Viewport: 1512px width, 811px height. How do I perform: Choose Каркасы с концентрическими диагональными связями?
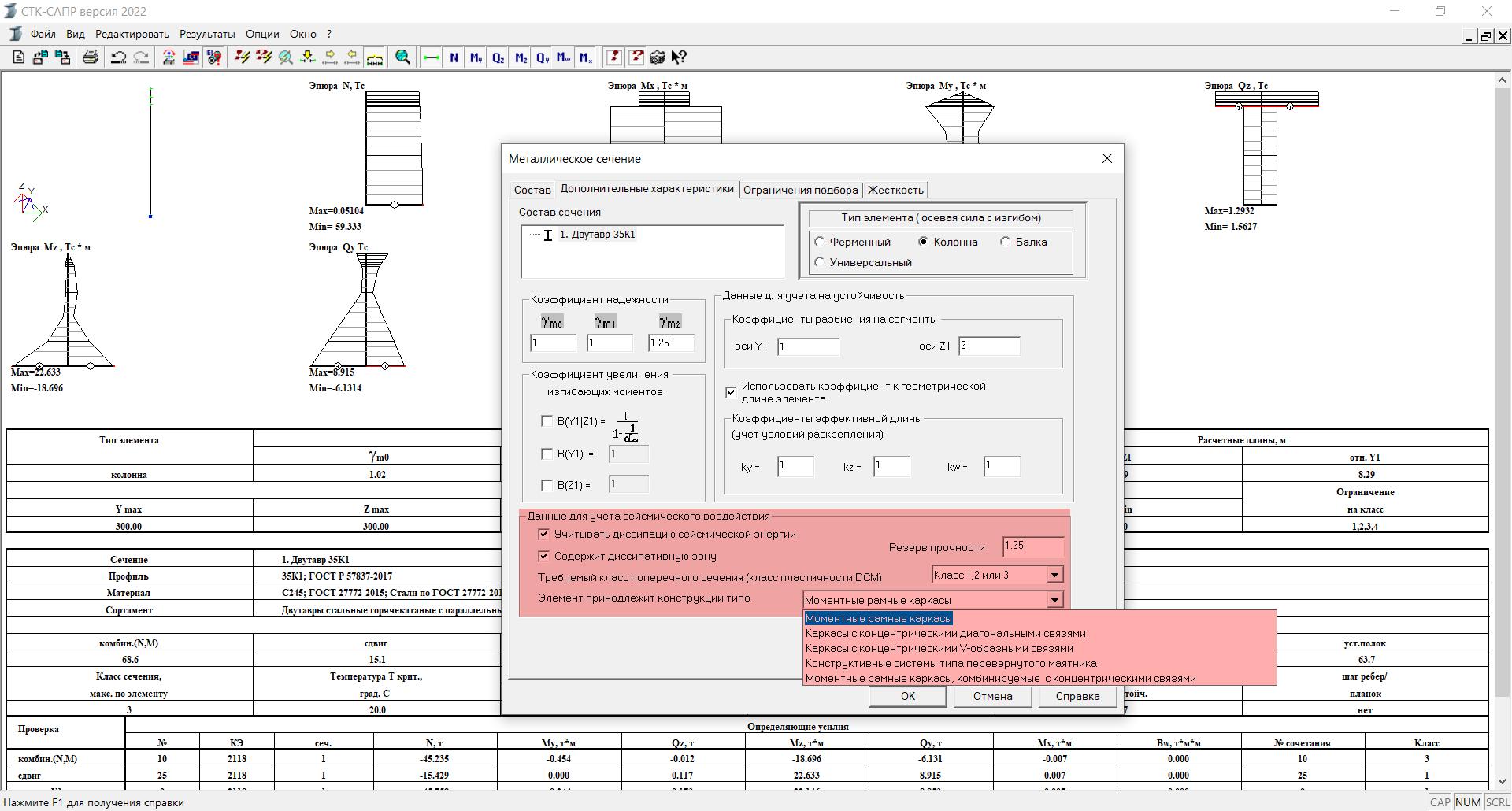click(945, 634)
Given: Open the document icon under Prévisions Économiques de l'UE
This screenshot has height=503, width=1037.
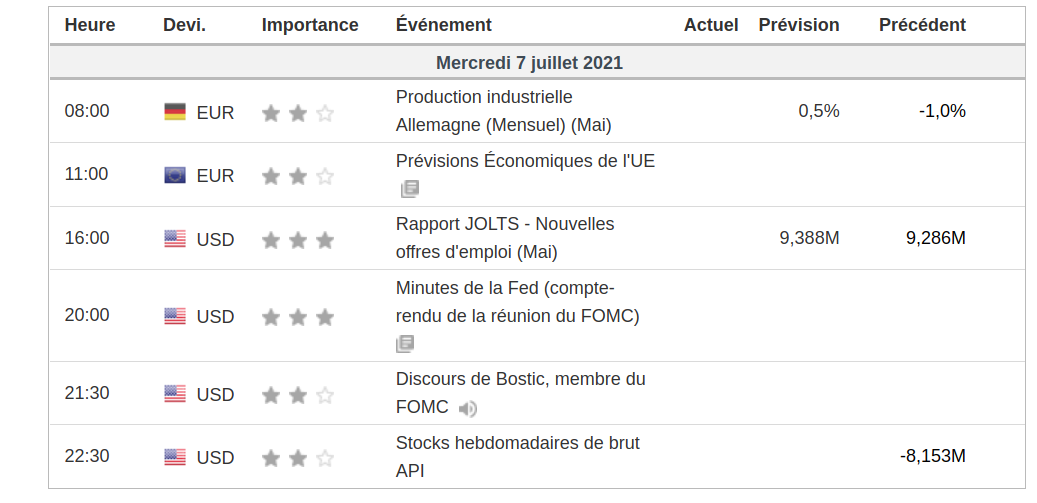Looking at the screenshot, I should (x=409, y=188).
::::::::::
Put each line of the records above into a numbered list, skipping blank lines and leaving out the pictures.

Right answer:
1. Viewport: 1512px width, 811px height. How do I perform: Choose Каркасы с концентрическими диагональными связями?
2. click(945, 634)
3. Given: Open the document icon under Prévisions Économiques de l'UE
4. This screenshot has height=503, width=1037.
5. Looking at the screenshot, I should (x=409, y=188).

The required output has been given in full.